The bioactivities of plant polysaccharides and their influences on human health. SNP2-A, Single Nucleotide Polymorphisms; IL, Interleukins; NK cells, natural killer cells; Na⁺/K⁺-ATPase, Sodium-Potassium Adenosine Triphosphatase; Ca2+-ATPase, Calcium Adenosine Triphosphatase; H+/-ATPase, Hydrogen Adenosine Triphosphatase.

3.2.1. The Health Benefits of Fermented Foods Containing Plant Polysaccharides and Probiotics

Plant Polysaccharides as Prebiotics

Common plant-based prebiotics include fructooligosaccharides, inulin, high-performance inulin (inulin HP), xylooligosaccharides, soybean oligosaccharides, isomalto-oligosaccharides, and lactulose. While numerous plant polysaccharides including coconut residue crude polysaccharides, Tragacanth gum, Sphallerocarpus gracilis polysaccharides, longan pulp polysaccharides, loquat leaves polysaccharides [40], dendrobium officinale polysaccharide [42], kernel polysaccharide [40], and β-glucan [99] also meet the prebiotic requirements based on a set of criteria as follows: (1) absorbing resistance in the upper gastrointestinal tract; (2) selective colon fermentation through potentially beneficial bacteria; (3) selective enhancement of probiotic growth; (4) preferably induce positive impact on host health; and (5) stability in a variety of food production conditions [100].

Synbiotic, a synergistic mixture of prebiotics and probiotics, is essential for good colon health, disease prevention, and alternative methods to reduce disease-related risks and have become a major concern for food producers and customers by positively affecting the host by increasing the viability and metabolites of the gastrointestinal microbiota [101,102]. Synbiotics also aim to improve bacterial survival, water retention, starch hydrolysis, and antibiotic resistance, as well as reduce inflammation, sugar content, fat content and calories. Therefore, polysaccharides are ideal ingredients to produce functional foods to sustain well-being and people with dietary needs [103]. Common essential non-dairy products (containing plant polysaccharides) on the market include soy, fruit juices, cereal and meat products [104]. The prebiotic dosage depends on their type, the food matrix used, the microbial physiological structure of individuals, their health condition (healthy, diabetic, hypercholesterolemic, hypertensive), gender, and age.

■ **DATASET EXTRACT**
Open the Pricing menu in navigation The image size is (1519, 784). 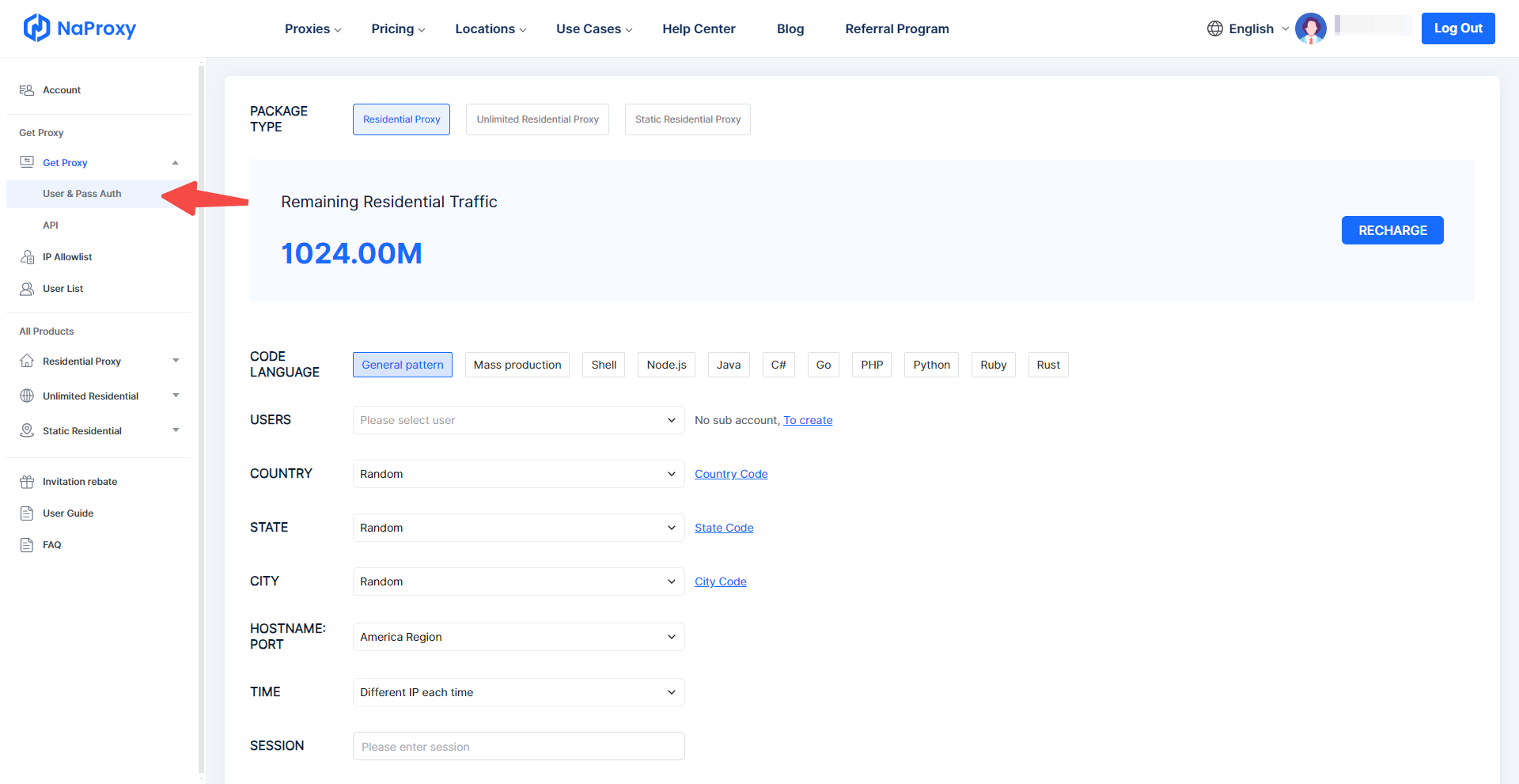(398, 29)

* * *

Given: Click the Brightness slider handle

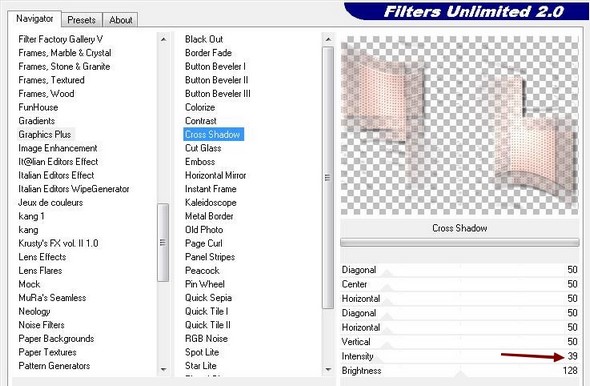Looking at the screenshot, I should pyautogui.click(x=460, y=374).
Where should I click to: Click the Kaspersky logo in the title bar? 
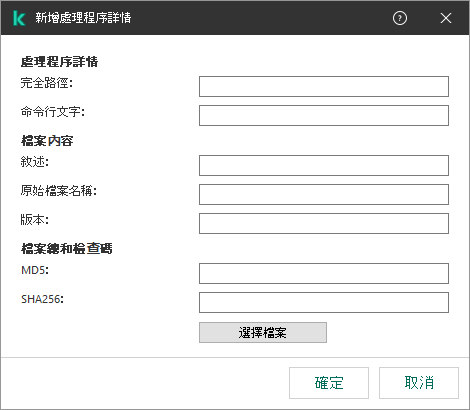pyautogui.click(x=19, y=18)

■ **USING THE INFORMATION**
• A. Quote everything in the passage on plant polysaccharides from "The bioactivities of" down to "Hydrogen Adenosine Triphosphatase.".
• B. Answer these questions from the passage on plant polysaccharides:
(i) What does the passage give as the first criterion for meeting the prebiotic requirements?
(ii) How does the passage define a synbiotic?
(iii) Which common non-dairy products containing plant polysaccharides does the passage list as being on the market?
• C. Continue the passage on plant polysaccharides from where it stops.

■ **WRITTEN RESPONSES**
• A.
The bioactivities of plant polysaccharides and their influences on human health. SNP2-A, Single Nucleotide Polymorphisms; IL, Interleukins; NK cells, natural killer cells; Na⁺/K⁺-ATPase, Sodium-Potassium Adenosine Triphosphatase; Ca2+-ATPase, Calcium Adenosine Triphosphatase; H+/-ATPase, Hydrogen Adenosine Triphosphatase.

• B.
(i) Absorbing resistance in the upper gastrointestinal tract.
(ii) A synergistic mixture of prebiotics and probiotics.
(iii) Soy, fruit juices, cereal and meat products.

• C.
Effects of Plant Polysaccharides on the Growth of Probiotics

In general, the most prevalent genera with probiotic properties are Bifidobacterium and Lactobacillus. LAB are the dominant microorganisms in both food and beverage fermentation such as dairy, soybean, meat products, fruits, vegetables and cereal products, resulting in lactic acid being an essential metabolic product. The fermentation process includes several variables such as nutritional ingredients, microorganisms and ambient conditions, resulting in a number of distinct fermented food varieties [105]. Therefore, probiotics should have therapeutic quantities (106–107 CFU/mL or g) in food when consumed, be able to endure extreme conditions in the stomach and intestines (enzymes, bile acid), and be able to connect to the epithelial cells of the gut [106]. The main positive benefits of prebiotics are increasing bacterial growth, activity (primarily Bifidobacteria and Lactobacillus) and metabolites associated with health promotion. Saccharomyces boulardii CNCM I-745 is a particular yeast strain with probiotic characteristics, which may experience stressful situations such as mechanical shearing, cooling and freezing, osmotic pressure, and oxygen stress in ice cream production and storage. However, the addition of polysaccharides with prebiotic characteristics has shown a practical approach to maintaining the S. boulardii CNCM I-745 optimal durability of synbiotic ice cream production during preparation, freezing, and preservation [107]. Furthermore, prebiotics can decrease the pH level and prevent pathogens’ growth in food products (Salmonella typhimurium, Clostridium perfringens, Escherichia Coli, Salmonella enteritidis, Campylobacter jejuni, or Enterobacterium ssp) due to their ability to create undesirable conditions for their growth by synthesizing and secreting bacteriocin such as nisin [108].

Table 2 below summarizes the influence of plant polysaccharides on the growth of probiotics in fermented foods, while Figure 5 represents the potential influence of plant polysaccharides in food fermentation. Dairy products are on top of probiotic food production, among which yogurt is becoming more popular than others due to its living LAB, higher digested nutrients, taste, gel-like texture, and mouthfeel [109]. During fermentation and refrigerated storage, probiotics can utilize some plant polysaccharides to grow and improve their survival rate [110]. For example, the prebiotic effect of β-glucan in yogurt improved the viability and metabolic activity of the probiotic B. animalis subsp. lactis strain Bb-12 and helped maintain the probiotic levels to deliver their therapeutic effects (above 7 log CFU/g) to maintain the required level of viable cells [111]. More recently, Wang et al. [12] have reported the prebiotic effect of Sphallerocarpus gracilis polysaccharides (SGP) in milk fermentation. The growth of Streptococcus thermophilus, Lactiplantibacillus plantarum, and Lacticaseibacillus rhamnosus, as well as acidifying activity, were improved by the addition of crude SGP to milk. Fermented milk supplemented with crude SGP had a significantly greater viable probiotic population throughout shelf life than fermented milk supplied with fructooligosaccharides or inulin.

Table 2

Influence of plant polysaccharides on probiotic viability in fermented food products.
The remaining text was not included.